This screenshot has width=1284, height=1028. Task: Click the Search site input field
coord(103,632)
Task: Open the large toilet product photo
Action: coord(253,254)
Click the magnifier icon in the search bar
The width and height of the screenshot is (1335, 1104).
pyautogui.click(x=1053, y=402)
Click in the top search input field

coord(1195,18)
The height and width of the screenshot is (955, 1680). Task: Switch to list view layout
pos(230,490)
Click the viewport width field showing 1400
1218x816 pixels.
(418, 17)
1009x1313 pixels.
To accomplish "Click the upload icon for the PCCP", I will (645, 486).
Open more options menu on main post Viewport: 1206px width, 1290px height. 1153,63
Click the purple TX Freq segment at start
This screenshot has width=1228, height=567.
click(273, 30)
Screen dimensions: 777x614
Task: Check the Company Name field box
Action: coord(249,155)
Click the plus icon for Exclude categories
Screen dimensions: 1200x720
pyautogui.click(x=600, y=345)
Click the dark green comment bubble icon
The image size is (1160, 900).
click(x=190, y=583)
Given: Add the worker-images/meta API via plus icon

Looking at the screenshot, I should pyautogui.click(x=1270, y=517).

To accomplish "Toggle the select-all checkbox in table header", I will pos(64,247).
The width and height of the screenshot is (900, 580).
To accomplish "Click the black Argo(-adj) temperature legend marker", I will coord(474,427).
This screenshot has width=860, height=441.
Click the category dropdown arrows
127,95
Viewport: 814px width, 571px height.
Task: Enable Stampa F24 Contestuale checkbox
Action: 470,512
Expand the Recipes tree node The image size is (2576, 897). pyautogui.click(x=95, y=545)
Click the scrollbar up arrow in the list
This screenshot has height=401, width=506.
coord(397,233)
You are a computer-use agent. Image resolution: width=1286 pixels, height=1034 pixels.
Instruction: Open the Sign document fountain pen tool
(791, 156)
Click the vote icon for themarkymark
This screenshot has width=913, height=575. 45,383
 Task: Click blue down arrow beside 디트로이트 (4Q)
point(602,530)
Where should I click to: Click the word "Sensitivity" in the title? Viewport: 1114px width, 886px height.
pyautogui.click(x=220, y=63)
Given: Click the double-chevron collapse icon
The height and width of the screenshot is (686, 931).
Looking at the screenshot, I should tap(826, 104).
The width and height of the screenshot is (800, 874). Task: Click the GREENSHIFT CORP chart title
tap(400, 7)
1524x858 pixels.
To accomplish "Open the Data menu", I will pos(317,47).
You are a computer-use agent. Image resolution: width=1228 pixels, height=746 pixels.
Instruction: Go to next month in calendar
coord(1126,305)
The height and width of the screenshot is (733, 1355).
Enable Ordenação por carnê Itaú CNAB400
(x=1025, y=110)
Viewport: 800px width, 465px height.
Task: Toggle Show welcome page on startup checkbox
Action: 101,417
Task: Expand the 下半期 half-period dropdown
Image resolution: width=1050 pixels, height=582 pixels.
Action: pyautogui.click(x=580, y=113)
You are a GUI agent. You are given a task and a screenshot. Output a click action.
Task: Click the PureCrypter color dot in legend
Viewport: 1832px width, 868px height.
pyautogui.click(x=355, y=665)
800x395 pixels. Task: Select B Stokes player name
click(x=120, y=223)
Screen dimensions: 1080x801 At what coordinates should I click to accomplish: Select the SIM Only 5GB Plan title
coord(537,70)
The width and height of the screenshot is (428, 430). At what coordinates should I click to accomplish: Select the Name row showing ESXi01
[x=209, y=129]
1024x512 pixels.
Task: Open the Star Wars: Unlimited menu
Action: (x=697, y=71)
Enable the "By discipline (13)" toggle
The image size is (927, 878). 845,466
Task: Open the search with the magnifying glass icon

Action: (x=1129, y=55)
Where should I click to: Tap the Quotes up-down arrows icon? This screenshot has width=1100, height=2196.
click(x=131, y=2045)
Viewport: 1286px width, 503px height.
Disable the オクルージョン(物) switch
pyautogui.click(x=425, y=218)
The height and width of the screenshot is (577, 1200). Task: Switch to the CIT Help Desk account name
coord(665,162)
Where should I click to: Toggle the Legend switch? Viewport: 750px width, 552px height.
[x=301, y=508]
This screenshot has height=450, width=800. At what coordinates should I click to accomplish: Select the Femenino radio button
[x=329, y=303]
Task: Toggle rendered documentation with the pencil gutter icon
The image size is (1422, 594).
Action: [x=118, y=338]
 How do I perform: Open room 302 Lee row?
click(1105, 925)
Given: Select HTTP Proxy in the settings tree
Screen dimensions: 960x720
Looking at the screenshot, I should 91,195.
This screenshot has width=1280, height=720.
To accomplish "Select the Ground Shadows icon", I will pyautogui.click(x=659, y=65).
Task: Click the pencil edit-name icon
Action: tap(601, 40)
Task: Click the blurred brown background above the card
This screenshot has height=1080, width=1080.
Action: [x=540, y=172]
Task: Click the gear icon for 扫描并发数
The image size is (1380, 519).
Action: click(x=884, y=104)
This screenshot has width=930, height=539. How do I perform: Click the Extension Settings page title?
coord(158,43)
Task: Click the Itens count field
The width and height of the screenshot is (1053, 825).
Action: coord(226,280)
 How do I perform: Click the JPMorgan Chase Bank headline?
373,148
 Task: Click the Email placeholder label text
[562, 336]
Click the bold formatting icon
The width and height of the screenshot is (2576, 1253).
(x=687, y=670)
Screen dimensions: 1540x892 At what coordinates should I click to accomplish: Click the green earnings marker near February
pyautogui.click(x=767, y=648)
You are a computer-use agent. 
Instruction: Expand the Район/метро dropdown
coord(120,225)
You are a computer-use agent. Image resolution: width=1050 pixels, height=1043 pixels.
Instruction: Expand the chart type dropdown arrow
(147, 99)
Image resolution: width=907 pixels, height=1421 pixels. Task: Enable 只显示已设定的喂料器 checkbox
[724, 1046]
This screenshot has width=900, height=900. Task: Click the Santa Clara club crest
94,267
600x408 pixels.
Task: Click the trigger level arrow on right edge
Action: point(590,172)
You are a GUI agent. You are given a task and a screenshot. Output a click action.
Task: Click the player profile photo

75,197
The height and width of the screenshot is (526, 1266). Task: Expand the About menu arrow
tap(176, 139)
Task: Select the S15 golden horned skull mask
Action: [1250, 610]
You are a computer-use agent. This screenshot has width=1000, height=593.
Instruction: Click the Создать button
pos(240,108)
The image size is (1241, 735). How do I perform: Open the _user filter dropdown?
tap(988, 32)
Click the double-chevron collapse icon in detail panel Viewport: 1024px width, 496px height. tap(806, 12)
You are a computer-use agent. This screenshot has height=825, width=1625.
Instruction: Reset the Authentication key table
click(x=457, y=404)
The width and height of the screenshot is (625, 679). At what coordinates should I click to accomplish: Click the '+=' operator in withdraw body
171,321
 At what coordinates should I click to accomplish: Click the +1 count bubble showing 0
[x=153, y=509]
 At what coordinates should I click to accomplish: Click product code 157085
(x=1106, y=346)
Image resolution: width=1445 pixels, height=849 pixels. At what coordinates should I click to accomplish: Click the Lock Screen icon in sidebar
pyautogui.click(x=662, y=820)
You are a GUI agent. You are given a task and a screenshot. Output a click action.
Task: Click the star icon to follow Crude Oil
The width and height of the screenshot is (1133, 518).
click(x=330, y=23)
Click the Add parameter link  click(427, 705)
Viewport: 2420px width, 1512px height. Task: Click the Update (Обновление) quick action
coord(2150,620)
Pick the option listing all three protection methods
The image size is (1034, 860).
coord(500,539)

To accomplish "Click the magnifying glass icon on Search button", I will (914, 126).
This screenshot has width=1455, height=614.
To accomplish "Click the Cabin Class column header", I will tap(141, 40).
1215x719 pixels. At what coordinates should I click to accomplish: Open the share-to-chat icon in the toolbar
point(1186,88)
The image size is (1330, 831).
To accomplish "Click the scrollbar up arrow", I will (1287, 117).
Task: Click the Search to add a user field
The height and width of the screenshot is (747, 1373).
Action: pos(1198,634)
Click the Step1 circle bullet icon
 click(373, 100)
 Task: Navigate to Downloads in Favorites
+++++
> _TASK DETAILS_
Within the material, how many lines hold the word "computer"? Only the number is needed.

> _SOLUTION FOR THIS TASK_
6